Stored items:

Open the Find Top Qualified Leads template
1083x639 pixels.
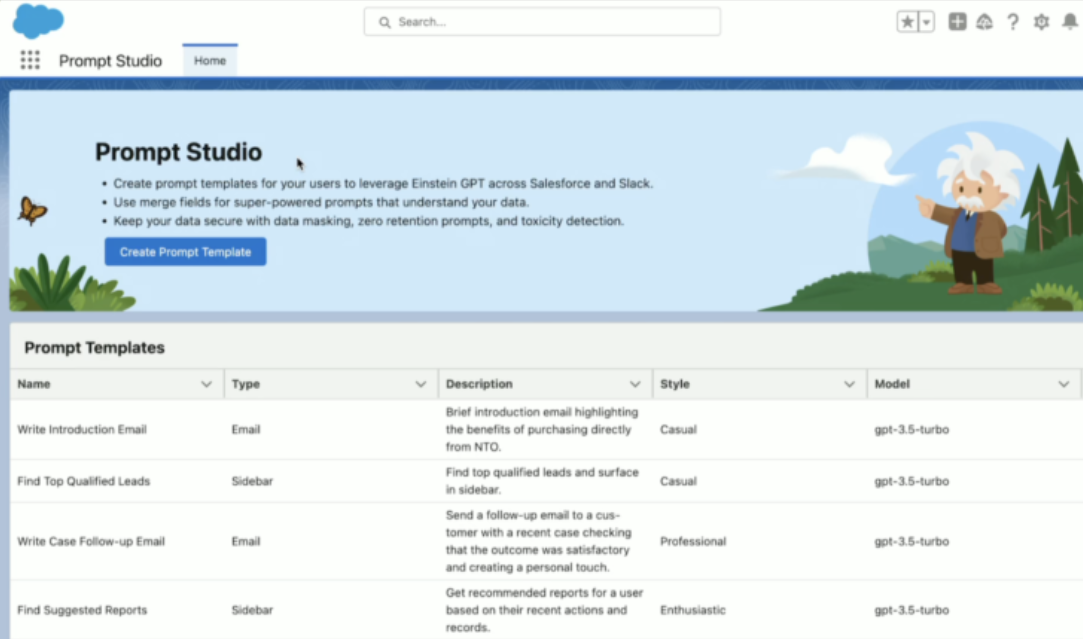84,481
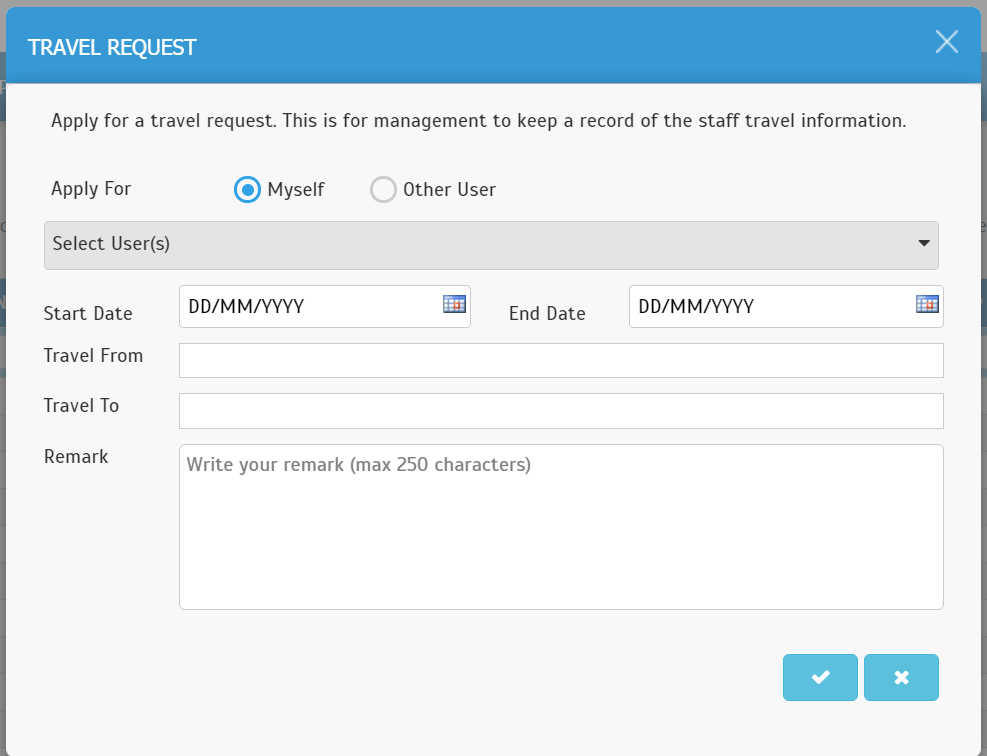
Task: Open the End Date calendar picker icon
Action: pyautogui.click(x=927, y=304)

> **ASSIGNMENT**:
Set the records down again word for word; the pictures stay out.

> **RESPONSE AREA**:
Open the Find Top Qualified Leads template
1083x639 pixels.
84,481
Task: Open the End Date calendar picker icon
Action: pyautogui.click(x=927, y=304)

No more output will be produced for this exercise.